The Technics SL-23 is an affordable and very loveable belt-drive turntable from the late ’70s. I highly recommend the SL-23 for those looking for their first proper turntable.
Technics is perhaps best known for the SL-1200 series of direct-drive turntables and the lovely SL-10 linear tracker, but they manufactured a huge range of machines, at varying price-points. The SL-23 is a belt-driven turntable with an FG (frequency generator) servo-controlled DC motor with IC drive.
Technics took belt-drive and added Japanese engineering, quality and refinement, taking the affordable belt-drive concept to the next level. The SL-23 features low rumble and wow & flutter, an S-shaped tonearm and automatic arm return and shut-off.
The deck comes with a combined moving magnet cartridge and head-shell and it’s a very decent sounding combination. The Sl-23 also features a strobe and vernier adjustment of both 33 and 45 rpm speeds, a very nice touch. The SL-23 was available as the SL-23K variant, with a black colourway.
The combined cartridge/headshell eliminates the need for alignment in two of three axes, but limits what can be done with this combination. In cases where users want a better cartridge, I often fit a Jelco HS-25, HS-50 or Ortofon SH-4 headshell and medium compliance cartridge better than the Technics EPC-270ED. It’s also possible to fit an AT-style cartridge to the factory headshell, with the right fasteners and this is a nice way to go.
Specifications, courtesy of Vinyl Engine:
Type: frequency generator servo turntable
Drive method: belt drive
Motor: DC motor
Turntable platter: aluminium die-cast
Speeds: 33 and 45rpm
Speed change: electronic
Pitch control: 6%
Wow and flutter: 0.05% WRMS
Tonearm: s-shaped tubular arm
Effective length: 220mm
Offset angle: 22 degrees
Stylus pressure range: 0 to 4g
Cartridge weight range: 3 to 8.5g
Dimensions: 135 x 428 x 348mm
The SL-23 is relatively easy to work on and doesn’t need much to keep it running well. Be aware that there are two different belts for the SL-23 based on the serial number, so it’s not a one size fits all situation. You’ll find belts on eBay, most of which are the wrong size. I fit premium rubber drive belts of the correct size for your deck, which makes a difference to how it runs, as all the little things do.
The other Issue with the SL-23 is the speed selector/power switch. The contacts become dirty and intermittent over time and the switch must be disassembled and properly serviced with the correct cleaners and lubricants. If you haven’t pulled one apart before and don’t own the precision tools needed, leave it alone. You’ll likely lose the microscopic ‘Jesus’ switch elements and the switch can NEVER work again, so be warned!

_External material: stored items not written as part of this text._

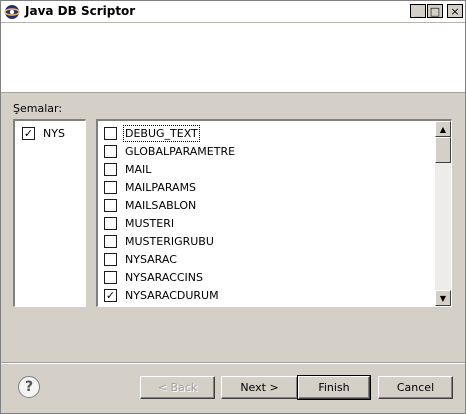 This screenshot has width=466, height=414. Describe the element at coordinates (443, 298) in the screenshot. I see `scroll-down-arrow-icon: ▼` at that location.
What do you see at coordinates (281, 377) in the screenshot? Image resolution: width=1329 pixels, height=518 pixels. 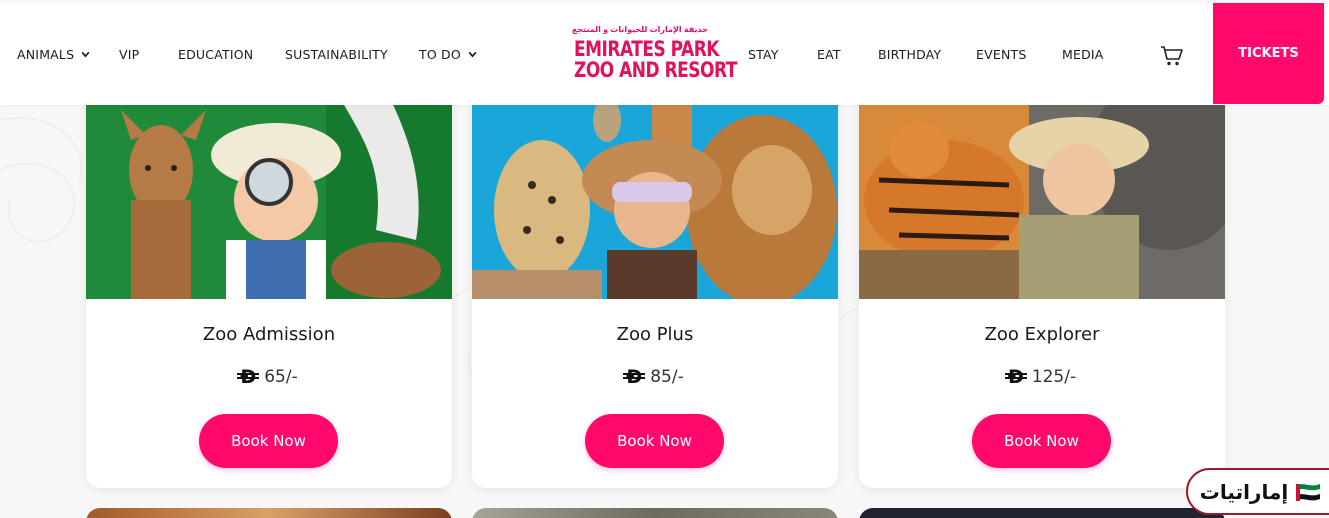 I see `price-value: 65/-` at bounding box center [281, 377].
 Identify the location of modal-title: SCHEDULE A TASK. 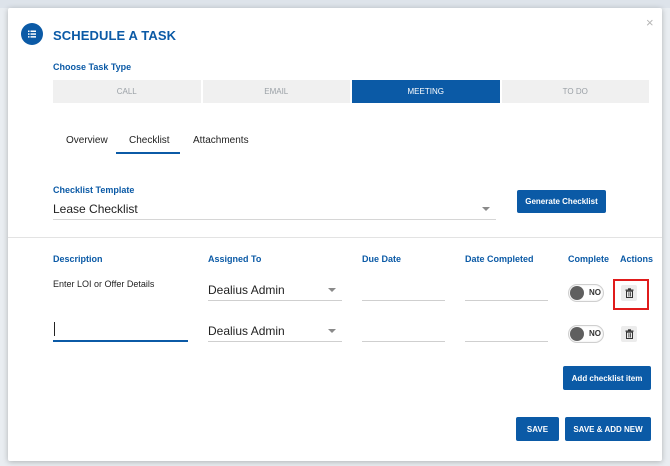
(115, 36).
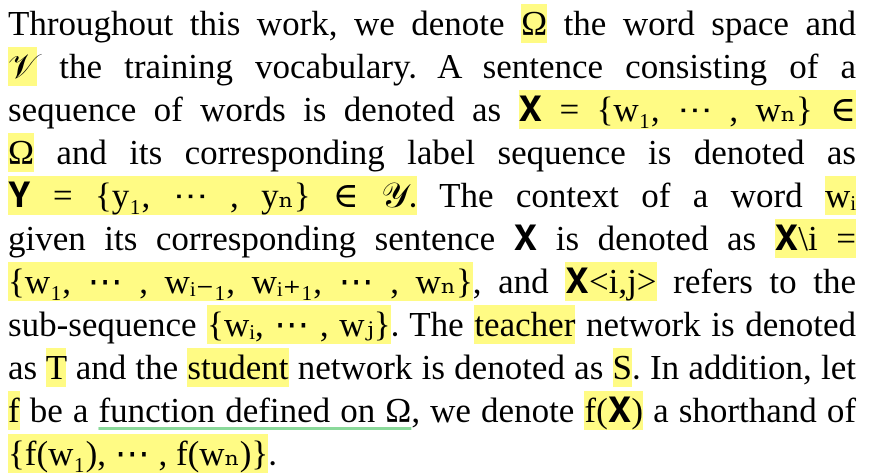 This screenshot has height=476, width=874. What do you see at coordinates (716, 324) in the screenshot?
I see `text-segment: network is denoted` at bounding box center [716, 324].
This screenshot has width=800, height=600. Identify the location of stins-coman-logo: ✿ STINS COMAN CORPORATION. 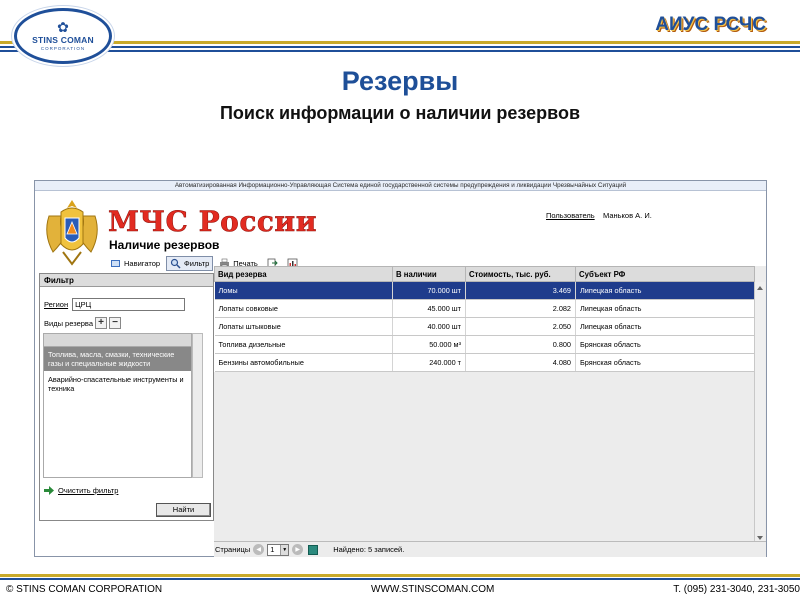
(63, 36).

The Technics SL-23 is best summed up as a great little deck that performs incredibly well for the money. There aren’t too many decks selling for $200 – $300 that I could recommend and you’d need to spend around $1000 on something new to compete.
Pitch accuracy is very good for a belt drive machine, due to the servo-controlled drive motor and precision motor and platter. Bass is suitable weighty for a budget machine and sound staging is again very good for what you pay for one of these.
As usual, the Technics EPC-270ED cartridge is a great sounding transducer, really worth keeping in my opinion. I fit premium Japanese stylii when I can get them and these always sound lovely, easily beating the Ortofon 2M Red for example.
The Technics SL-23 is a lovely turntable and I highly recommend you keep an eye out for one if you want a good, affordable and well-engineered deck. A secondhand SL-23 is a far better option, for far less money than a new machine at say $500 – $750, plus you get a vintage hi-fi classic, some Japanese hi-fi heritage and it’s a Technics, so you know it’s good!